Print the records below verbatim.

▶ Data section
════════
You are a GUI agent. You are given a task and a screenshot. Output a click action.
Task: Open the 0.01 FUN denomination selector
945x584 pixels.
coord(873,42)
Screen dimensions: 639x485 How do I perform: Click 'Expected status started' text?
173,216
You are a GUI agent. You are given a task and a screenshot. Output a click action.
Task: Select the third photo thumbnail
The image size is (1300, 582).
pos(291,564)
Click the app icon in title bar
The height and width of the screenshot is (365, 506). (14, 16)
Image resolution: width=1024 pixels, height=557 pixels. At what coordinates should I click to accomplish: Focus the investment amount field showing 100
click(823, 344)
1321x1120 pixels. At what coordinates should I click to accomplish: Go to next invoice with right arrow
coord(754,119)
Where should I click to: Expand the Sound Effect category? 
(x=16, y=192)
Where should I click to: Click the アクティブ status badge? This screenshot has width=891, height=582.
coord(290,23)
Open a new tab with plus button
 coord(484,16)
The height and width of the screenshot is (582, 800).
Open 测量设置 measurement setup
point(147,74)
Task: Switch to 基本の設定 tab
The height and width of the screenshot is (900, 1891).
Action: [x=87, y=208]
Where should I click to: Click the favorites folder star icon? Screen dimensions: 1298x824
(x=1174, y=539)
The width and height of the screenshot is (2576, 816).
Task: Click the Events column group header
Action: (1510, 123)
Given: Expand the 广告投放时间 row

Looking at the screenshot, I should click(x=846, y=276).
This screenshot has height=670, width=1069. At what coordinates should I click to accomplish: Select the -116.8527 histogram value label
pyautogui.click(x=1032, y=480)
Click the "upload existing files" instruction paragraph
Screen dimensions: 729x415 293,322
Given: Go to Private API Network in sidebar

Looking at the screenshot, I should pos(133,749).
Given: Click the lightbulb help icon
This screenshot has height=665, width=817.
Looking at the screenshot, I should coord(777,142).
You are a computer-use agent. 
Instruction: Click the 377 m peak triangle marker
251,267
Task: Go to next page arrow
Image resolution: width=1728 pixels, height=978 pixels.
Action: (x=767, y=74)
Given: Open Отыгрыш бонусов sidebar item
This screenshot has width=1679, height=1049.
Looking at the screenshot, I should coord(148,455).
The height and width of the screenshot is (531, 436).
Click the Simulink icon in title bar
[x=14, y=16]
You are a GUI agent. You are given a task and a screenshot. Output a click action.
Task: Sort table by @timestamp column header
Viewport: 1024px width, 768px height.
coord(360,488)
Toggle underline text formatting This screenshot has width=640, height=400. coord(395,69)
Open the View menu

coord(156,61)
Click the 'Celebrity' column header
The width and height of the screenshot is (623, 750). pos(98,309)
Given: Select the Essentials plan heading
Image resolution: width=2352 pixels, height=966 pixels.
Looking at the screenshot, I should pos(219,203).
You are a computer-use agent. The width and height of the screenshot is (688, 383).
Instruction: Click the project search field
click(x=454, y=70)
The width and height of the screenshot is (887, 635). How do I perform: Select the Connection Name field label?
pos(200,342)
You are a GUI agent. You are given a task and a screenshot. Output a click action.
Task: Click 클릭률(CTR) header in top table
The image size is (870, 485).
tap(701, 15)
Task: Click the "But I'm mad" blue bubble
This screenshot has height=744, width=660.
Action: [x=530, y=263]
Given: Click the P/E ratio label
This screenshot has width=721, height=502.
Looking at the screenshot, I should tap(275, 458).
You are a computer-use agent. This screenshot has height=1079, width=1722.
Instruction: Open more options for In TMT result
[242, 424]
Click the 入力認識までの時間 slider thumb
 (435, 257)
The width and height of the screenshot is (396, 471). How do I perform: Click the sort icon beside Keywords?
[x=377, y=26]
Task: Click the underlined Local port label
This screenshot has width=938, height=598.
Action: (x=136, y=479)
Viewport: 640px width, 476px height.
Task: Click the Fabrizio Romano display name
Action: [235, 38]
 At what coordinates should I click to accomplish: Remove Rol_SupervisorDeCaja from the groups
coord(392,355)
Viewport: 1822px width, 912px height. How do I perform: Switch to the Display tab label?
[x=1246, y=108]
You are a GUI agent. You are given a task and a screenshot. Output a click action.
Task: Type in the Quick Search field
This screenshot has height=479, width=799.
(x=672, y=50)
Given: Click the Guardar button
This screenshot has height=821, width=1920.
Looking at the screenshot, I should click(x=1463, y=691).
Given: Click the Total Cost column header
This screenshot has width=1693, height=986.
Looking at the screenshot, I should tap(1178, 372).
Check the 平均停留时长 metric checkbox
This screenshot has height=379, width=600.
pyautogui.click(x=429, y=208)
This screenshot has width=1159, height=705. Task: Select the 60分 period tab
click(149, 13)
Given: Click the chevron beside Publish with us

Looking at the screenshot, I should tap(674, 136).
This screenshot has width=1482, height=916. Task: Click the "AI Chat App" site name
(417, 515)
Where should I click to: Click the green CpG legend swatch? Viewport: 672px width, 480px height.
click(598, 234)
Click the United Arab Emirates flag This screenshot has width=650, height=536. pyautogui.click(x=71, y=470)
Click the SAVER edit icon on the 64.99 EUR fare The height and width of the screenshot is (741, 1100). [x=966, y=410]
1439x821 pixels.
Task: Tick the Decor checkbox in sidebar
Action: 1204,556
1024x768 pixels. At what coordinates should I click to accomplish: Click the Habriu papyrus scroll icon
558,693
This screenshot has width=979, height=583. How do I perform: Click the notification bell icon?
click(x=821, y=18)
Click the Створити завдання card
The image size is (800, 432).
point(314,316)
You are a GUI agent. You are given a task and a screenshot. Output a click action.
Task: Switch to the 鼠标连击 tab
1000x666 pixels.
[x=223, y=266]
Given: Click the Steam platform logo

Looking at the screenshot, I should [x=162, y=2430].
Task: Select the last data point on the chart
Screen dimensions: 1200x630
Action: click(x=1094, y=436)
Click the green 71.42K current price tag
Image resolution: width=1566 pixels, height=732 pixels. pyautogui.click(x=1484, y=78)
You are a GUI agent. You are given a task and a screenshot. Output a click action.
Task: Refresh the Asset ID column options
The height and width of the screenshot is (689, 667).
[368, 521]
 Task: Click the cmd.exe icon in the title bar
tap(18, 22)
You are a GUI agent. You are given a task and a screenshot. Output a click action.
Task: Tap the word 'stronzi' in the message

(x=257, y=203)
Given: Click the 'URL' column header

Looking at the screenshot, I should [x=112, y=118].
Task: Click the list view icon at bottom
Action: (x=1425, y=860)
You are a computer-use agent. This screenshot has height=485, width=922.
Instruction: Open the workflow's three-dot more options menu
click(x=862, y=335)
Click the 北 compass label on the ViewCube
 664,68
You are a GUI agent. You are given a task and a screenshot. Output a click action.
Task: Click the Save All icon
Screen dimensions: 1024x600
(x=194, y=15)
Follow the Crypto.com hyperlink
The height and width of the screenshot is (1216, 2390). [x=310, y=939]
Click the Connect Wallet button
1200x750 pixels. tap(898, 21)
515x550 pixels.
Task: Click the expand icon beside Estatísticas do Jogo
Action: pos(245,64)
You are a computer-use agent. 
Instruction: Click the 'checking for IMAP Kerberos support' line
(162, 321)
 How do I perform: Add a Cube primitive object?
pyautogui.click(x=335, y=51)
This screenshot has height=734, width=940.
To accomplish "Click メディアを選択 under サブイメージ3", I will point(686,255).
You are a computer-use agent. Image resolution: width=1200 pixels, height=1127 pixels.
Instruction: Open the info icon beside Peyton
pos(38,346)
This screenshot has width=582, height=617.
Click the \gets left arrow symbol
════════
▶ Solution below
You are a GUI agent. You are given a task and a screenshot. Output a click action.
Task: Open the 0.01 FUN denomination selector
945x584 pixels.
coord(873,42)
Screen dimensions: 639x485 How do I perform: Click 'Expected status started' text?
173,216
You are a GUI agent. You are given a task and a screenshot. Output a click action.
Task: Select the third photo thumbnail
The image size is (1300, 582).
pos(291,564)
Click the app icon in title bar
The height and width of the screenshot is (365, 506). (14, 16)
Image resolution: width=1024 pixels, height=557 pixels. At what coordinates should I click to accomplish: Focus the investment amount field showing 100
click(823, 344)
1321x1120 pixels. At what coordinates should I click to accomplish: Go to next invoice with right arrow
coord(754,119)
Where should I click to: Expand the Sound Effect category? 
(x=16, y=192)
Where should I click to: Click the アクティブ status badge? This screenshot has width=891, height=582.
coord(290,23)
Open a new tab with plus button
 coord(484,16)
The height and width of the screenshot is (582, 800).
Open 测量设置 measurement setup
point(147,74)
Task: Switch to 基本の設定 tab
The height and width of the screenshot is (900, 1891).
Action: [x=87, y=208]
Where should I click to: Click the favorites folder star icon? Screen dimensions: 1298x824
(x=1174, y=539)
The width and height of the screenshot is (2576, 816).
Task: Click the Events column group header
Action: (1510, 123)
Given: Expand the 广告投放时间 row

Looking at the screenshot, I should click(x=846, y=276).
This screenshot has height=670, width=1069. At what coordinates should I click to accomplish: Select the -116.8527 histogram value label
pyautogui.click(x=1032, y=480)
Click the "upload existing files" instruction paragraph
Screen dimensions: 729x415 293,322
Given: Go to Private API Network in sidebar

Looking at the screenshot, I should pos(133,749).
Given: Click the lightbulb help icon
This screenshot has height=665, width=817.
Looking at the screenshot, I should coord(777,142).
You are a computer-use agent. 
Instruction: Click the 377 m peak triangle marker
251,267
Task: Go to next page arrow
Image resolution: width=1728 pixels, height=978 pixels.
Action: (x=767, y=74)
Given: Open Отыгрыш бонусов sidebar item
This screenshot has width=1679, height=1049.
Looking at the screenshot, I should coord(148,455).
The height and width of the screenshot is (531, 436).
Click the Simulink icon in title bar
[x=14, y=16]
You are a GUI agent. You are given a task and a screenshot. Output a click action.
Task: Sort table by @timestamp column header
Viewport: 1024px width, 768px height.
coord(360,488)
Toggle underline text formatting This screenshot has width=640, height=400. coord(395,69)
Open the View menu

coord(156,61)
Click the 'Celebrity' column header
The width and height of the screenshot is (623, 750). pos(98,309)
Given: Select the Essentials plan heading
Image resolution: width=2352 pixels, height=966 pixels.
Looking at the screenshot, I should pos(219,203).
You are a computer-use agent. The width and height of the screenshot is (688, 383).
Instruction: Click the project search field
click(x=454, y=70)
The width and height of the screenshot is (887, 635). How do I perform: Select the Connection Name field label?
pos(200,342)
You are a GUI agent. You are given a task and a screenshot. Output a click action.
Task: Click 클릭률(CTR) header in top table
The image size is (870, 485).
tap(701, 15)
Task: Click the "But I'm mad" blue bubble
This screenshot has height=744, width=660.
Action: [x=530, y=263]
Given: Click the P/E ratio label
This screenshot has width=721, height=502.
Looking at the screenshot, I should tap(275, 458).
You are a computer-use agent. This screenshot has height=1079, width=1722.
Instruction: Open more options for In TMT result
[242, 424]
Click the 入力認識までの時間 slider thumb
 (435, 257)
The width and height of the screenshot is (396, 471). How do I perform: Click the sort icon beside Keywords?
[x=377, y=26]
Task: Click the underlined Local port label
This screenshot has width=938, height=598.
Action: (x=136, y=479)
Viewport: 640px width, 476px height.
Task: Click the Fabrizio Romano display name
Action: [235, 38]
 At what coordinates should I click to accomplish: Remove Rol_SupervisorDeCaja from the groups
coord(392,355)
Viewport: 1822px width, 912px height. How do I perform: Switch to the Display tab label?
[x=1246, y=108]
You are a GUI agent. You are given a task and a screenshot. Output a click action.
Task: Type in the Quick Search field
This screenshot has height=479, width=799.
(x=672, y=50)
Given: Click the Guardar button
This screenshot has height=821, width=1920.
Looking at the screenshot, I should click(x=1463, y=691).
Given: Click the Total Cost column header
This screenshot has width=1693, height=986.
Looking at the screenshot, I should tap(1178, 372).
Check the 平均停留时长 metric checkbox
This screenshot has height=379, width=600.
pyautogui.click(x=429, y=208)
This screenshot has width=1159, height=705. Task: Select the 60分 period tab
click(149, 13)
Given: Click the chevron beside Publish with us

Looking at the screenshot, I should tap(674, 136).
This screenshot has width=1482, height=916. Task: Click the "AI Chat App" site name
(417, 515)
Where should I click to: Click the green CpG legend swatch? Viewport: 672px width, 480px height.
click(598, 234)
Click the United Arab Emirates flag This screenshot has width=650, height=536. pyautogui.click(x=71, y=470)
Click the SAVER edit icon on the 64.99 EUR fare The height and width of the screenshot is (741, 1100). [x=966, y=410]
1439x821 pixels.
Task: Tick the Decor checkbox in sidebar
Action: 1204,556
1024x768 pixels. At what coordinates should I click to accomplish: Click the Habriu papyrus scroll icon
558,693
This screenshot has width=979, height=583. How do I perform: Click the notification bell icon?
click(x=821, y=18)
Click the Створити завдання card
The image size is (800, 432).
point(314,316)
You are a GUI agent. You are given a task and a screenshot. Output a click action.
Task: Switch to the 鼠标连击 tab
1000x666 pixels.
[x=223, y=266]
Given: Click the Steam platform logo

Looking at the screenshot, I should [x=162, y=2430].
Task: Select the last data point on the chart
Screen dimensions: 1200x630
Action: click(x=1094, y=436)
Click the green 71.42K current price tag
Image resolution: width=1566 pixels, height=732 pixels. pyautogui.click(x=1484, y=78)
You are a GUI agent. You are given a task and a screenshot. Output a click action.
Task: Refresh the Asset ID column options
The height and width of the screenshot is (689, 667).
[368, 521]
 Task: Click the cmd.exe icon in the title bar
tap(18, 22)
You are a GUI agent. You are given a task and a screenshot. Output a click action.
Task: Tap the word 'stronzi' in the message

(x=257, y=203)
Given: Click the 'URL' column header

Looking at the screenshot, I should [x=112, y=118].
Task: Click the list view icon at bottom
Action: (x=1425, y=860)
You are a computer-use agent. This screenshot has height=485, width=922.
Instruction: Open the workflow's three-dot more options menu
click(x=862, y=335)
Click the 北 compass label on the ViewCube
 664,68
You are a GUI agent. You are given a task and a screenshot. Output a click action.
Task: Click the Save All icon
Screen dimensions: 1024x600
(x=194, y=15)
Follow the Crypto.com hyperlink
The height and width of the screenshot is (1216, 2390). [x=310, y=939]
Click the Connect Wallet button
1200x750 pixels. tap(898, 21)
515x550 pixels.
Task: Click the expand icon beside Estatísticas do Jogo
Action: pos(245,64)
You are a computer-use agent. 
Instruction: Click the 'checking for IMAP Kerberos support' line
(162, 321)
 How do I perform: Add a Cube primitive object?
pyautogui.click(x=335, y=51)
This screenshot has height=734, width=940.
To accomplish "Click メディアを選択 under サブイメージ3", I will point(686,255).
You are a computer-use agent. Image resolution: width=1200 pixels, height=1127 pixels.
Instruction: Open the info icon beside Peyton
pos(38,346)
This screenshot has width=582, height=617.
Click the \gets left arrow symbol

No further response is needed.